> **Record extracts**:
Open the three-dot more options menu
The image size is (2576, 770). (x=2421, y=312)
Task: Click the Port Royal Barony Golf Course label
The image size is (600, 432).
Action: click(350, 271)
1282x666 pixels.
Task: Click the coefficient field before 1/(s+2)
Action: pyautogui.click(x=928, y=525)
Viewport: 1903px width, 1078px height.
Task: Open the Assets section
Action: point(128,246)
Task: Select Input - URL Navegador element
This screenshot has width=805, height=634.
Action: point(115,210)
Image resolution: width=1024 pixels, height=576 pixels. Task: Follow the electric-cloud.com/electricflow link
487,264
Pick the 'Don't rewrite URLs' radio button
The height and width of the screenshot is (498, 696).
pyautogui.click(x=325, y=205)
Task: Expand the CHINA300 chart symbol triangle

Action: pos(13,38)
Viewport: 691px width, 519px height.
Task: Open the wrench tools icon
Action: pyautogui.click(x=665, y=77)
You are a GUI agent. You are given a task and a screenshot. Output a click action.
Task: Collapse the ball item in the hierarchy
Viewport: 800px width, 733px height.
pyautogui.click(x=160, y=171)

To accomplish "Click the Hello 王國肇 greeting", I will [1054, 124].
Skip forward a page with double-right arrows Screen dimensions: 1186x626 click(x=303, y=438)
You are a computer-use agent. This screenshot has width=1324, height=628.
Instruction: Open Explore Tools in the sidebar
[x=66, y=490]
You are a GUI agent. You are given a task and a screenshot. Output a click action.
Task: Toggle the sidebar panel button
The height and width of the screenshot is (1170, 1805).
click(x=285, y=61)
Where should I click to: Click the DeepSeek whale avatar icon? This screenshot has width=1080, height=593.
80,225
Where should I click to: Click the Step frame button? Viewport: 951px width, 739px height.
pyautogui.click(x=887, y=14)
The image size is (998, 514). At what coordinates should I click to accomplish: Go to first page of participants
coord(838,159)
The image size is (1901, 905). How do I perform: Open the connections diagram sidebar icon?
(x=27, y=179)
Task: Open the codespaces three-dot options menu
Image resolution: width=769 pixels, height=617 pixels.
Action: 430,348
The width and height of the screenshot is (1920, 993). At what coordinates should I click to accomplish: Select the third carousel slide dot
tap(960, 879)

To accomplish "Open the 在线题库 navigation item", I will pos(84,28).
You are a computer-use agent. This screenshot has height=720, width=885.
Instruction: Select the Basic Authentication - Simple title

> **Instructions to follow**: Reply with the lines from the one that contains "Task: Toggle the sidebar panel button" through the last line of the material above, copied exactly and nothing else.

> **Result**:
Task: Toggle the sidebar panel button
The height and width of the screenshot is (1170, 1805).
click(x=285, y=61)
Where should I click to: Click the DeepSeek whale avatar icon? This screenshot has width=1080, height=593.
80,225
Where should I click to: Click the Step frame button? Viewport: 951px width, 739px height.
pyautogui.click(x=887, y=14)
The image size is (998, 514). At what coordinates should I click to accomplish: Go to first page of participants
coord(838,159)
The image size is (1901, 905). How do I perform: Open the connections diagram sidebar icon?
(x=27, y=179)
Task: Open the codespaces three-dot options menu
Image resolution: width=769 pixels, height=617 pixels.
Action: 430,348
The width and height of the screenshot is (1920, 993). At what coordinates should I click to accomplish: Select the third carousel slide dot
tap(960, 879)

To accomplish "Open the 在线题库 navigation item", I will pos(84,28).
You are a computer-use agent. This screenshot has height=720, width=885.
Instruction: Select the Basic Authentication - Simple title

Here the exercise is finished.